Il peggior scenario possibile — l’incapacità di produrre una dichiarazione congiunta, la prima volta dalla fondazione nel 1999 — sarebbe un colpo per l’India, e in particolare per Modi, che ha investito considerevole capitale politico nella presidenza dell’India del G20. L’immagine del primo ministro e il simbolo del partito di governo, il loto, hanno adornato la pubblicità del G20 indiano, collegando il summit al suo stesso marchio personale. Il governo potrebbe persino aver pianificato di farlo letteralmente, e non solo attraverso le gigantografie di Modi per le strade: alcune delle inviti del G20 inviati dall’ospite non sono stati firmati dal “Presidente dell’India” ma piuttosto dal “Presidente di Bharat”, usando una parola sanscrita e hindi preferita dal partito nazionalista al potere, il Bharatiya Janata Party (BJP) (da notare: il leader del governo del Bengala Occidentale, Mamata Banerjee, ha criticato l’uso del nome nei documenti ufficiali indiani, definendolo un “tentativo palese di distortione della storia del paese”). Con tanto in gioco per l’India e per Modi, il fallimento potrebbe non essere un’opzione, ma il successo non sarà facile.

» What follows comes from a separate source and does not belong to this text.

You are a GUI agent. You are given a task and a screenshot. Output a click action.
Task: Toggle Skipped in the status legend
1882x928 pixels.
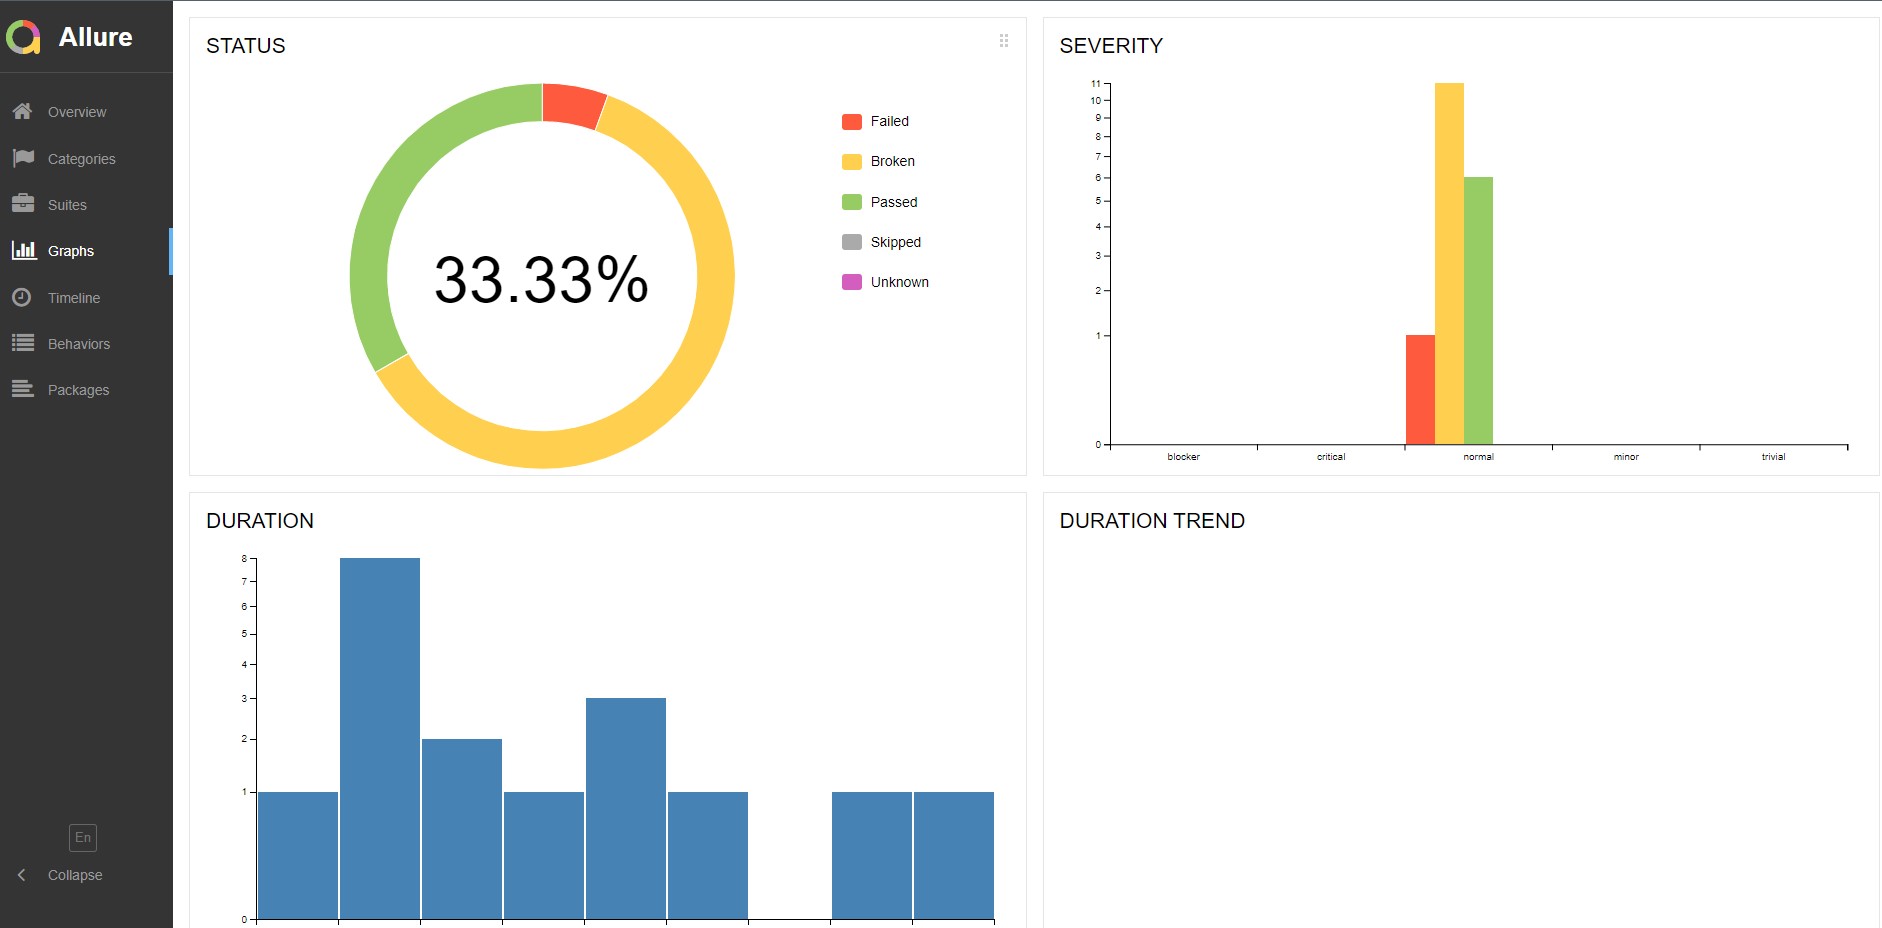click(886, 241)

Mentre Modi è comunque in crescita di popolarità in patria — il primo ministro indiano è tra i leader mondiali più popolari quando si tratta di sostegno domestico — potrebbe avere molto più strada da fare a livello internazionale. Un recente sondaggio del Pew Research Center ha rilevato che una media del 40% delle persone intervistate in 12 Paesi non aveva fiducia che Modi prendesse le decisioni giuste negli affari globali, rispetto al 37% che ha detto di aver fiducia. Circa il 10% gli astenuti, non in grado ancora di esprimere un parere su Modi come leader globale.